Globalement, s'il n'y a pas de symptômes tout va bien, on est en santé, enfin on ne dit pas on est en santé, mais si on n'a pas de symptômes tout va bien, on ne s'inquiète de rien, on continue comme si de rien n'était, et puis s'il y a des symptômes qui apparaissent c'est l'affolement, il faut agir tout de suite, au moindre petit symptôme, et on fonce chez le médecin pour qu'il généralement nous prescrive des traitements qui vont permettre de
supprimer ou d'amoindrir le symptôme. Alors on va me dire peut-être que je suis un peu caricatural dans la façon de présenter, mais il faut c'est de constater quand même que l'essentiel de notre travail en matière de santé n'est pas dans le domaine de la prévention, mais dans le domaine du traitement du symptôme, c'est-à-dire que tant qu'il n'y a rien, tout va bien.
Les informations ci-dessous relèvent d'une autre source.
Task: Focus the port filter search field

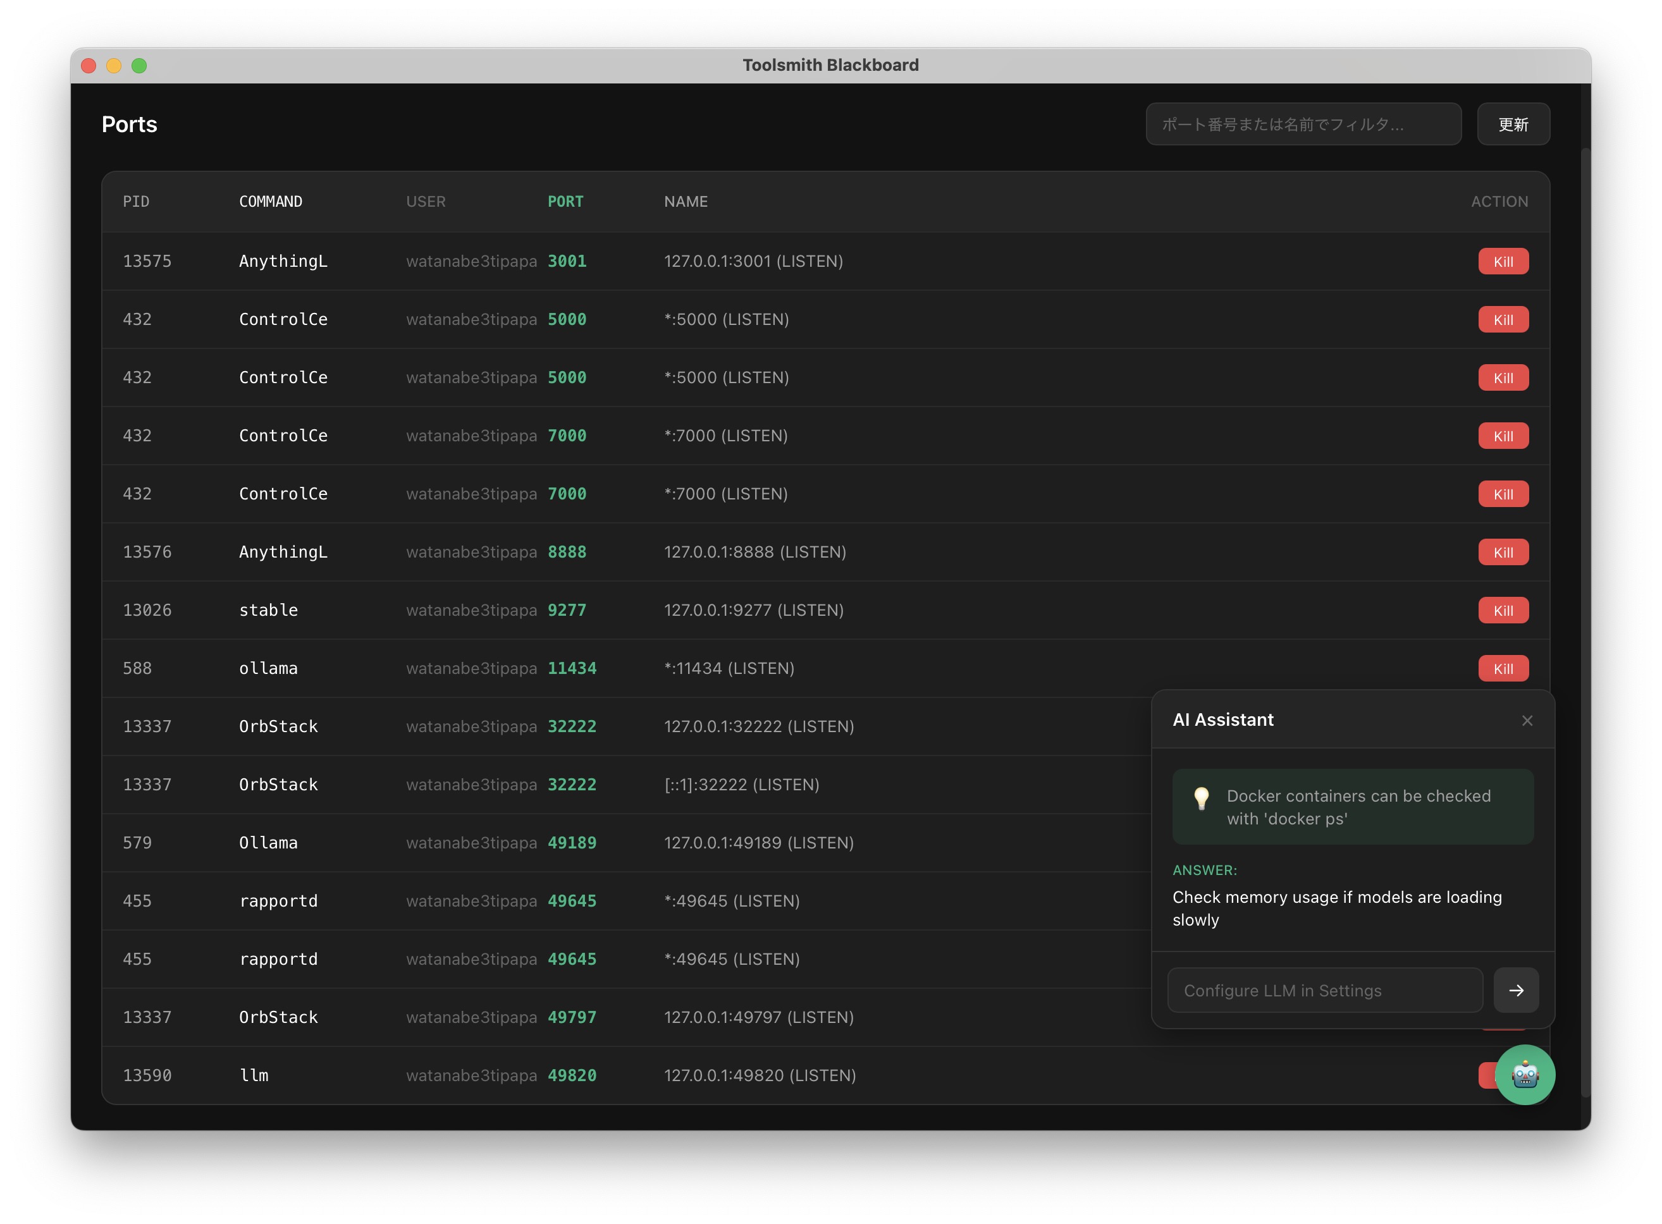Action: (x=1303, y=124)
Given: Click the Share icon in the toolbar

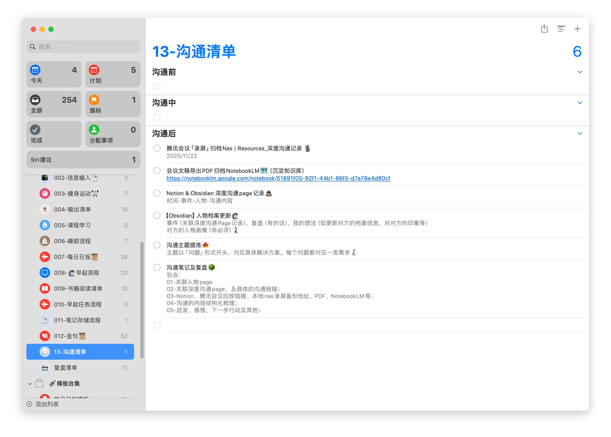Looking at the screenshot, I should pyautogui.click(x=544, y=29).
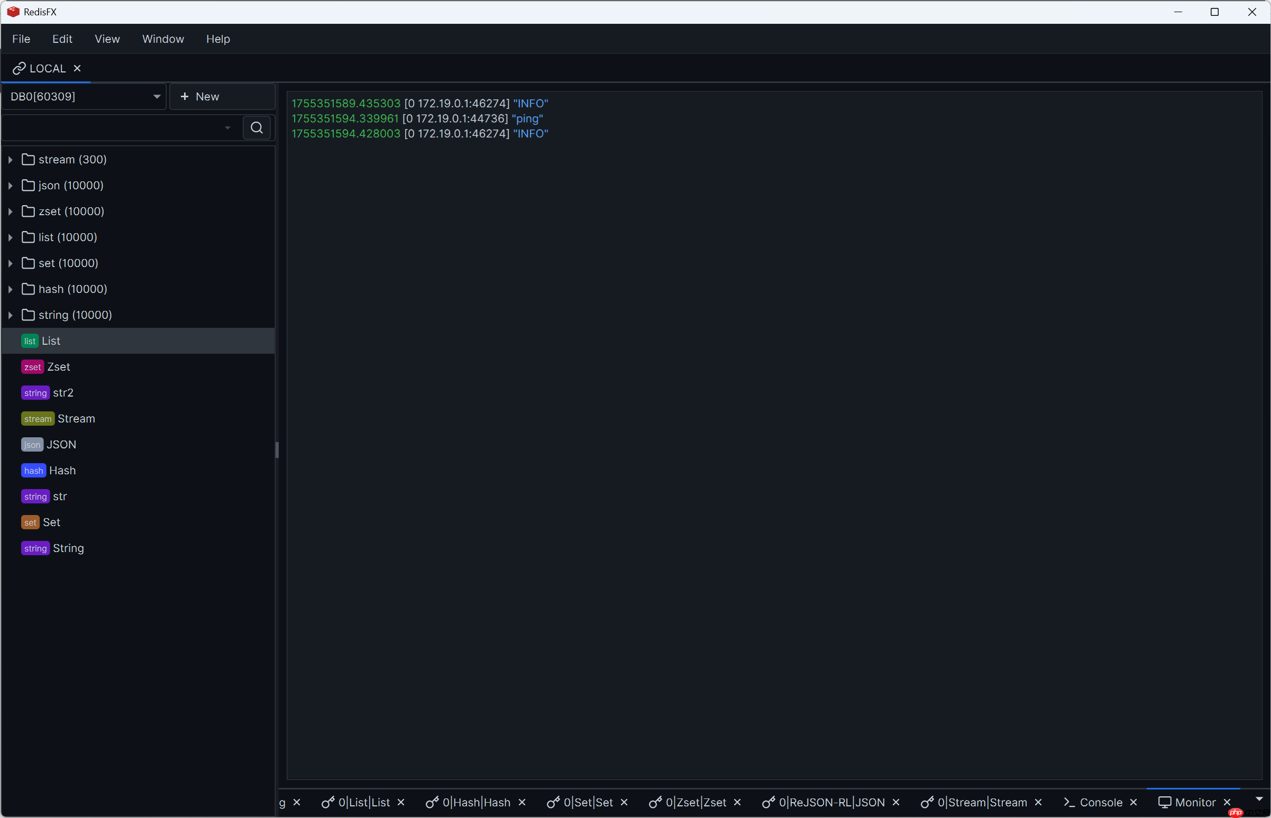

Moi j'ai envie de vous poser la question, est-ce que le symptôme est vraiment un baromètre de notre santé ? Donc le symptôme qu'est-ce que c'est ? Le symptôme, ça vient du mot grec « coïncidence », c'est décrit comme un signe fonctionnel de la maladie.
Donc c'est le signe de la maladie, donc il y a quelque chose en amont, et le symptôme c'est un signe. Alors de ce côté-là on est d'accord. Alors sauf qu'il y a des maladies qui sont dites faiblement symptomatiques, et d'autres même qui sont dites asymptomatiques.
Tu peux avoir une énorme tumeur au cerveau par exemple qui se développe, et c'est totalement asymptomatique jusqu'au dernier moment. Donc le symptôme est un signal, Ce n'est pas le problème.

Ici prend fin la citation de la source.